Please find the following excerpt taken from The Economics of Health and Health Care Seventh Edition Copyright 2013,2010,2007,2004,2001 Pearson Education, Inc. Authors: Sherman Folland, Allen Goodman, Miron Stano Pgs 291 Paragraph 2.
"Determining the burden of lower public reimbursement is complex. The burden ultimately can be borne by many groups through reductions in the number of hospitals, lower compensation to hospital employees as the demand for their services diminishes, reduced access to care for those with public insurance or those receiving uncompensated care, and higher fees to the private paying groups.

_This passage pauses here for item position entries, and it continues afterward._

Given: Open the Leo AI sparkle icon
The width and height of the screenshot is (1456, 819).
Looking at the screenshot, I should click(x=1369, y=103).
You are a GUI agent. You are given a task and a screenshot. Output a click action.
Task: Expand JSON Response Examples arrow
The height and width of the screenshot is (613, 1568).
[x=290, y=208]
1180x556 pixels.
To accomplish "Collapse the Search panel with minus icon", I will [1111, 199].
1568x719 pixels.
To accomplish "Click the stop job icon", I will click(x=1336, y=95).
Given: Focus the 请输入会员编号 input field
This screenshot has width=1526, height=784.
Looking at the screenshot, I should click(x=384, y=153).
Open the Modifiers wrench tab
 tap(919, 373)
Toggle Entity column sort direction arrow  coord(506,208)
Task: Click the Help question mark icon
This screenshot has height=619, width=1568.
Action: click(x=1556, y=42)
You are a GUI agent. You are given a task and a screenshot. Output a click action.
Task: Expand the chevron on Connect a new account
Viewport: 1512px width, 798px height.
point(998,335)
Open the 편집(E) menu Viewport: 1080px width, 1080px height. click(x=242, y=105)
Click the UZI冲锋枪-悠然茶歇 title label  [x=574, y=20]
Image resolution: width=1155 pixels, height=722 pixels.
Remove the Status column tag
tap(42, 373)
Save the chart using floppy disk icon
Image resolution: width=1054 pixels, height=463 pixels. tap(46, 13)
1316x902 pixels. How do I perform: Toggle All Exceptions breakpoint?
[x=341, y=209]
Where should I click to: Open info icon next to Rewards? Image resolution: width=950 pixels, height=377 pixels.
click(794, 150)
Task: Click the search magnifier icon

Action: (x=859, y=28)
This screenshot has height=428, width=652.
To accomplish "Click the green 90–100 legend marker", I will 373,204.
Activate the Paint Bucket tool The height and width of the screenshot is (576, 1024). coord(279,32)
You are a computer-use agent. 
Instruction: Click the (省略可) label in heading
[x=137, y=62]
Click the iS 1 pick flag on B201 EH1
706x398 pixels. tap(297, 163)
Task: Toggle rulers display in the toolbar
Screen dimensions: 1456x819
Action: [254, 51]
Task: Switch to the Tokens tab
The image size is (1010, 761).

A review of the evidence on cost shifting by Morrisey (1995) indicates that cost shifting through higher prices has taken place but that it is far from complete. One study included in his review shows that California hospitals reduced the amount of uncompensated care by 53 cents for every $1 decrease in their discounts to third parties. This would have been unnecessary if the hospitals could have shifted the cost to others.
More recently, following reductions in Medicare payments to hospitals, Wu (2010) found relatively little cost shifting overall but large variations across hospitals. Those where Medicare reimbursement was small relative to private insurance were able to shift nearly 40 percent of the Medicare cuts. Hospitals that relied more heavily on Medicare patients were much more limited in shifting costs.
Closures, Mergers, and Restructuring
We have already referred to some of the dramatic changes affecting hospitals. The growth of managed care and the introduction of reimbursement methods that discourage inpatient care and long lengths of stay have contributed to declining inpatient utilization. In response, capacity has been reduced through the sharp drop since 1980 in the number of hospitals and beds (Table14-1). Even so, with occupancy running at just 68 percent in 2008, excess capacity remains one of the most visible and significant characteristics of the hospital industry.
Although hospital closures can be painful to a community, the restructuring of the hospital industry should be viewed as a market response to cost-containment efforts. Nevertheless, it remains important to determine just how well the market works for this sector, and, in particular, whether inefficient hospitals are more likely to close.
Cleverly (1993) examined 160 community hospitals that closed between 1989 and 1991. Most were small, located in rural areas, and had sustained progressively larger losses for several years before closing. High costs and high prices, low utilization, and little investment in new technology were common features. From the characteristics of failed hospitals, Cleverly describes the road to failure. High prices and lack of investment in technology drives patients away. With lower utilization, costs per patient increase and cash flows become negative. The deteriorating liquidity ultimately leads to closure.
The relatively large number of small, rural hospital closings has challenged policymakers to maintain access for rural populations. To prepare for unexpected influxes of patients, small hospitals have higher rates of excess capacity and, hence, lower occupancy rates than larger hospitals. Various federal programs provide subsidies to these hospitals. Nevertheless, rural hospitals can increase their chances of survival by practicing good management and responding to competitive pressures. Succi and colleagues (1997) found that rural hospitals gain an advantage and reduce the threat of competition by differentiating their services. Those that offer more basic services with high-tech services compared to the market average are less likely to close."
The Economics of Health and Health Care Seventh Edition Copyright 2013,2010,2007,2004,2001 Pearson Education, Inc. Authors: Sherman Folland, Allen Goodman, Miron Stano Pgs 291 Paragraph 2-8.
The story has yet to play out. Hospitals are finding it increasingly difficult to fund operations when their client base is dependent on government subsidies. My recommendation for the immediate future is if you are going to be ill, do not wait until Obamacare has been implemented, do it now while you can still benefit from our "free market" health care before it is lost to a single payer system.